By Maria Cristina Aguilar Cabrera, MD.
Cancer has been a big part of my life. My name is Cristina. I am a medical doctor and a general surgery resident in my home country, Mexico. But long before I ever wore a white coat, I was a child sitting in hospital waiting rooms, trying to understand a world that felt both terrifying and strangely familiar. For my story to make sense, you have to know that my mom was diagnosed with stage III breast cancer when I was 7 years old. From that moment on, the hospital became part of my daily life. Until she died five years later, I was her plus-one at every appointment. I remember the details in fragments: the smell of antiseptic, the long hallways, the quiet tension in waiting rooms. I remember sitting for hours during chemotherapy, talking to other patients, eating cookies, being home school for a couple of months because it was easier, and trying to act like everything was normal. Somewhere in those years, I decided I wanted to become a doctor. It just felt natural. The hospital, in a way, had already become part of who I was. In medical school, cancer quickly became my favorite topic. To me, it was something both familiar and unknown—something that had shaped my life, but that I was only beginning to understand scientifically.
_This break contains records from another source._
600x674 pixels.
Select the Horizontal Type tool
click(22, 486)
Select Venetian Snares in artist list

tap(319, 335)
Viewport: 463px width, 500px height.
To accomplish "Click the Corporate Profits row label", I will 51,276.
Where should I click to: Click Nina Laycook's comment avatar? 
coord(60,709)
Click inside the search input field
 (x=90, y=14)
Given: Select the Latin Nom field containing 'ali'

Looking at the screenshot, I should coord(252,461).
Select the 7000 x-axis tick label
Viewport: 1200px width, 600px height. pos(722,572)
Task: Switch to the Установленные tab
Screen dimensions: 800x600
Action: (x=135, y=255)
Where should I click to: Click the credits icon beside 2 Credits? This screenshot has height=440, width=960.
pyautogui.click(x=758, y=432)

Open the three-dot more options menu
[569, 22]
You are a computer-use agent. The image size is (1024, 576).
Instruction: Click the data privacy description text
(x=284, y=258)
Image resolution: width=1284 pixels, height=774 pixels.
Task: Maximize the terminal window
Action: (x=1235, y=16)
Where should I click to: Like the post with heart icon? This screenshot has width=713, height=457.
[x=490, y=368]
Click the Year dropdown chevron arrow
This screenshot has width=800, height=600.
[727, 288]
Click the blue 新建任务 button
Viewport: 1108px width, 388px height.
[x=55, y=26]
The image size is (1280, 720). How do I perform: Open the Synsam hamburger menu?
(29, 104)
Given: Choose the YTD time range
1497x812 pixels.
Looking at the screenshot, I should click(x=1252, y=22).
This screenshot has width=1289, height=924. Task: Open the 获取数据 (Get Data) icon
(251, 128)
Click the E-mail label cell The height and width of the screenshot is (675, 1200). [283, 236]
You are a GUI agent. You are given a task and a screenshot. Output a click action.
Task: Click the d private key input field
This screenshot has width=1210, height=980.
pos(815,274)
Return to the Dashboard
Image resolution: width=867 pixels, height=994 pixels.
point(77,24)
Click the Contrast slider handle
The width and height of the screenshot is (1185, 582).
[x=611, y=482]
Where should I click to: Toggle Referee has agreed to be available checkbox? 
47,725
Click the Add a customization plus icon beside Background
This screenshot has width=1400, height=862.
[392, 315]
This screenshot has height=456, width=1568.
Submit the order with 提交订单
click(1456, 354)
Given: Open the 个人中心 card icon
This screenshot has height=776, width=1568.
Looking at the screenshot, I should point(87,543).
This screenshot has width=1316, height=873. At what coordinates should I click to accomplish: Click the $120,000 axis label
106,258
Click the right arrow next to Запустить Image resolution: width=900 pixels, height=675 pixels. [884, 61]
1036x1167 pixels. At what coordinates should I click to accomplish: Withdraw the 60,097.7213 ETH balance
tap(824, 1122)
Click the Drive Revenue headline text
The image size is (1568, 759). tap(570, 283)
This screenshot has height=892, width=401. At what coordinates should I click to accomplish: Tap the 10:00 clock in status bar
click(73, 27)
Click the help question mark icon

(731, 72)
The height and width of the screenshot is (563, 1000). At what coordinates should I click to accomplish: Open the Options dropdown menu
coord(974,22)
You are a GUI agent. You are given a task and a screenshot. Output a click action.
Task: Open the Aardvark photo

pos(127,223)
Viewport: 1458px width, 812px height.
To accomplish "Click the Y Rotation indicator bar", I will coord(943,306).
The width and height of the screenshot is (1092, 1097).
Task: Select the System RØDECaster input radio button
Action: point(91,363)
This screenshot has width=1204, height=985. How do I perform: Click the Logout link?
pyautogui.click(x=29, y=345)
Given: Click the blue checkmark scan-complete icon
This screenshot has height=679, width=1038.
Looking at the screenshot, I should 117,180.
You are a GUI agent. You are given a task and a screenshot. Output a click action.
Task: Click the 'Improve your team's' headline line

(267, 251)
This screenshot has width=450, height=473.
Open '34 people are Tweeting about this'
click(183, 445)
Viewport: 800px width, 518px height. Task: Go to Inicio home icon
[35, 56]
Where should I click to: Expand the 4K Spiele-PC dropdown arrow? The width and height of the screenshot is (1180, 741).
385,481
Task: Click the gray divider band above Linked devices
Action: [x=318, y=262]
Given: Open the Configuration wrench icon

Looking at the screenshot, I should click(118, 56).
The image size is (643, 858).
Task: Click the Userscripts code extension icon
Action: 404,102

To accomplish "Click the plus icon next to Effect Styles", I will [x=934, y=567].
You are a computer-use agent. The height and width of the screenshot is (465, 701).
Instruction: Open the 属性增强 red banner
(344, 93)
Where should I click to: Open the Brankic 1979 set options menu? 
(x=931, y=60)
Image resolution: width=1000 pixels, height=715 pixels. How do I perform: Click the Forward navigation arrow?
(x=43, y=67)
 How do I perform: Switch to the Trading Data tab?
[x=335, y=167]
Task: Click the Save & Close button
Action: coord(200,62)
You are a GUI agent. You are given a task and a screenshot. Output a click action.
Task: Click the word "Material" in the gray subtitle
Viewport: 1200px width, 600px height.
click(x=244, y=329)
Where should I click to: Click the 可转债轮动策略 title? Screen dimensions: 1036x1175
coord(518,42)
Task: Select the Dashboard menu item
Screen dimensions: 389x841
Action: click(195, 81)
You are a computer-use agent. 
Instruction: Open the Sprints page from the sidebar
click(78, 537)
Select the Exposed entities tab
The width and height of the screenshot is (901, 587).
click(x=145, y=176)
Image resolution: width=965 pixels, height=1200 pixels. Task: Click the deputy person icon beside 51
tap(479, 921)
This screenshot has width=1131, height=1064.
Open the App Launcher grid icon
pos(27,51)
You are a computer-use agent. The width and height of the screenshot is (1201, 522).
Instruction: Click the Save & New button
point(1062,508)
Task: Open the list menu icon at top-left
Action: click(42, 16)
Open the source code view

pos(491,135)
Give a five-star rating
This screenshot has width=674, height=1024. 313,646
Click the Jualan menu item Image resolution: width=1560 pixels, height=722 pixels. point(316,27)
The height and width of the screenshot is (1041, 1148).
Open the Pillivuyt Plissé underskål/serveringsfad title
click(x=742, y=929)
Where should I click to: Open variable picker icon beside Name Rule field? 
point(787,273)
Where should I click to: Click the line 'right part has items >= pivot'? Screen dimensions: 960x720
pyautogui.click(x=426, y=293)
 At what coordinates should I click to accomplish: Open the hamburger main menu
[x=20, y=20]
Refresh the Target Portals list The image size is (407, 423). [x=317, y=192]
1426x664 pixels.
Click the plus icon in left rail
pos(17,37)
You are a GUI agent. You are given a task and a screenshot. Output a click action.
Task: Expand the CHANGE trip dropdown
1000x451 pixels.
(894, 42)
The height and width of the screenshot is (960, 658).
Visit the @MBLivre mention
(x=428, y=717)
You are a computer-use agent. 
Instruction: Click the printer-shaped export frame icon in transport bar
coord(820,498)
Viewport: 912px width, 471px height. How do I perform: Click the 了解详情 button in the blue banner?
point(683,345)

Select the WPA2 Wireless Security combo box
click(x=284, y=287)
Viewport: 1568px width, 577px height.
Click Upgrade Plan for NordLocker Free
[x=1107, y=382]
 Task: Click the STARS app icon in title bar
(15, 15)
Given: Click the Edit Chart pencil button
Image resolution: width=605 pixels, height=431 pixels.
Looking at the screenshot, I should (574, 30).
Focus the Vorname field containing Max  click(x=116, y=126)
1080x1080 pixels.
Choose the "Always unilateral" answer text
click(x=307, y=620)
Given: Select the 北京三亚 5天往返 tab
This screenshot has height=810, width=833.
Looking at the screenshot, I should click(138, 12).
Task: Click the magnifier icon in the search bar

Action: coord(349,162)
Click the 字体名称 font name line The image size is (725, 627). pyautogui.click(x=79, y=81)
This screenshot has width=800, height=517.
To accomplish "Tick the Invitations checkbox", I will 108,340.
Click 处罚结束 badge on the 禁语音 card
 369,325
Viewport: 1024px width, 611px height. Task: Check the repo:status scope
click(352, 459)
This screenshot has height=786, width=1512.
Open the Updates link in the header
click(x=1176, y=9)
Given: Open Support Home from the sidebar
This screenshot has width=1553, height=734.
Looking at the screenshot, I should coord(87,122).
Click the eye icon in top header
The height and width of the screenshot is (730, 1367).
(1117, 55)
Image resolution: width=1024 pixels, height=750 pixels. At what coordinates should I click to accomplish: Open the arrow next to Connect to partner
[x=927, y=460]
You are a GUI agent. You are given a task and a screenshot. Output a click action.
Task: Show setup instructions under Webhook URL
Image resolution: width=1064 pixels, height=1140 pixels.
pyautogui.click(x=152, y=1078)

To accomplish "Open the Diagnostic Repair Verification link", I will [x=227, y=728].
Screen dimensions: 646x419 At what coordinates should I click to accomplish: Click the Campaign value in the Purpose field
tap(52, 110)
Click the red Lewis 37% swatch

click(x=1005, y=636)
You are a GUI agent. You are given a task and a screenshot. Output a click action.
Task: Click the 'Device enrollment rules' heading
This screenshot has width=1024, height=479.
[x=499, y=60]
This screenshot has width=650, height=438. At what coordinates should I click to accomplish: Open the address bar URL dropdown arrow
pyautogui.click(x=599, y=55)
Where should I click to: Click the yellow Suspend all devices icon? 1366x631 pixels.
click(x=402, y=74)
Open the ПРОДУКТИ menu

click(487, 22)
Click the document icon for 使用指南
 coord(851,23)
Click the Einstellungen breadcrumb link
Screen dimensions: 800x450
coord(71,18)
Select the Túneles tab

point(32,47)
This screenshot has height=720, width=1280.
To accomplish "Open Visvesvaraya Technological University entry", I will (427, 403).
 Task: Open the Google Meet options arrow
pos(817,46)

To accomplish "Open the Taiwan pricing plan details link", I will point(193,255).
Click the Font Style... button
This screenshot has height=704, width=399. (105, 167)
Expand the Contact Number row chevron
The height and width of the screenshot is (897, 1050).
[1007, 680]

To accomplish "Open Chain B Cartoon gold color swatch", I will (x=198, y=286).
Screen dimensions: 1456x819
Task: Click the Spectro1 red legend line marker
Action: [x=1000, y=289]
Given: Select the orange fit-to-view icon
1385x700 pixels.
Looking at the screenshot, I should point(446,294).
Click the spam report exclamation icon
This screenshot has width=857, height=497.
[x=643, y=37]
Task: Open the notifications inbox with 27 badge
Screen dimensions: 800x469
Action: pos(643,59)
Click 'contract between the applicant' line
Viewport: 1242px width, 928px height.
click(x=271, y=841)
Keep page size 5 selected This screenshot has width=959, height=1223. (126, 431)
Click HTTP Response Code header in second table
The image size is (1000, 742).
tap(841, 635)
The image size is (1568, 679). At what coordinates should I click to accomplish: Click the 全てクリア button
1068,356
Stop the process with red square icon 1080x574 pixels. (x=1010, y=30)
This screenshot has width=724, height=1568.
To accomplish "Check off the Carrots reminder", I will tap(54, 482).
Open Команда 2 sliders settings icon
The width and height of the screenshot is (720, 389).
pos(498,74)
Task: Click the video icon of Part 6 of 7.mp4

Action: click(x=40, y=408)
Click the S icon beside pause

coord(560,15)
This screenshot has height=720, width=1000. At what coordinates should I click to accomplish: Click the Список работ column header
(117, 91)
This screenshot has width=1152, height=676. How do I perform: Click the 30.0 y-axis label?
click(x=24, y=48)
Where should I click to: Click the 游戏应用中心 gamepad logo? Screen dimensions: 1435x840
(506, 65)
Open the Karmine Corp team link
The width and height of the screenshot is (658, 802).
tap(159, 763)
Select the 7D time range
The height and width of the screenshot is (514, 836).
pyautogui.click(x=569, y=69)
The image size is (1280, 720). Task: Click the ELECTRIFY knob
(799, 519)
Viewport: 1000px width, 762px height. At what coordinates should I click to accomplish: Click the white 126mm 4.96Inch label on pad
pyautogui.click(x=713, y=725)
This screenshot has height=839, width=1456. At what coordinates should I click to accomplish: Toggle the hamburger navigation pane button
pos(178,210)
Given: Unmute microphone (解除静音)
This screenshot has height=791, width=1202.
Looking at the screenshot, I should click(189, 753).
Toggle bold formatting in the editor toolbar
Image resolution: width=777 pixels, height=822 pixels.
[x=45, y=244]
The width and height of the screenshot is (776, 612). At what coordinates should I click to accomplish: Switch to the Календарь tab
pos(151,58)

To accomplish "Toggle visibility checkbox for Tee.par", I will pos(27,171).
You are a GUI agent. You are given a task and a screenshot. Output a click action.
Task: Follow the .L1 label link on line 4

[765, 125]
It was scary, but also fascinating. As I learned more, I began to notice a pattern. Breast cancer, skin cancer, prostate cancer—too many cases in my family to ignore. The more I studied, the more I felt that this wasn’t just coincidence. That thought stayed with me throughout the seven years of medical school, quietly but persistently sitting in the back of my mind. I brought it up multiple times. I spoke with attendings, professors, specialists. I told them I suspected there might be a genetic component in my family. But again and again, I was dismissed. One doctor, an OBGYN, told me to worry about it after having children. Another suggested I was overthinking because of my career, that doctor is a genetics specialist. At some point, I started questioning myself. Maybe they were right.But the feeling never fully went away. Finally, someone listened. Someone took me seriously, guided me, and helped me take the next step. I got tested. At 25, I found out I have a BRCA2 mutation. At that time, I was doing a research year at the National Cancer Institute, working on melanoma, and preparing to enter a General Surgery residency. My dream was to become an oncologic surgeon. And in that moment, everything shifted.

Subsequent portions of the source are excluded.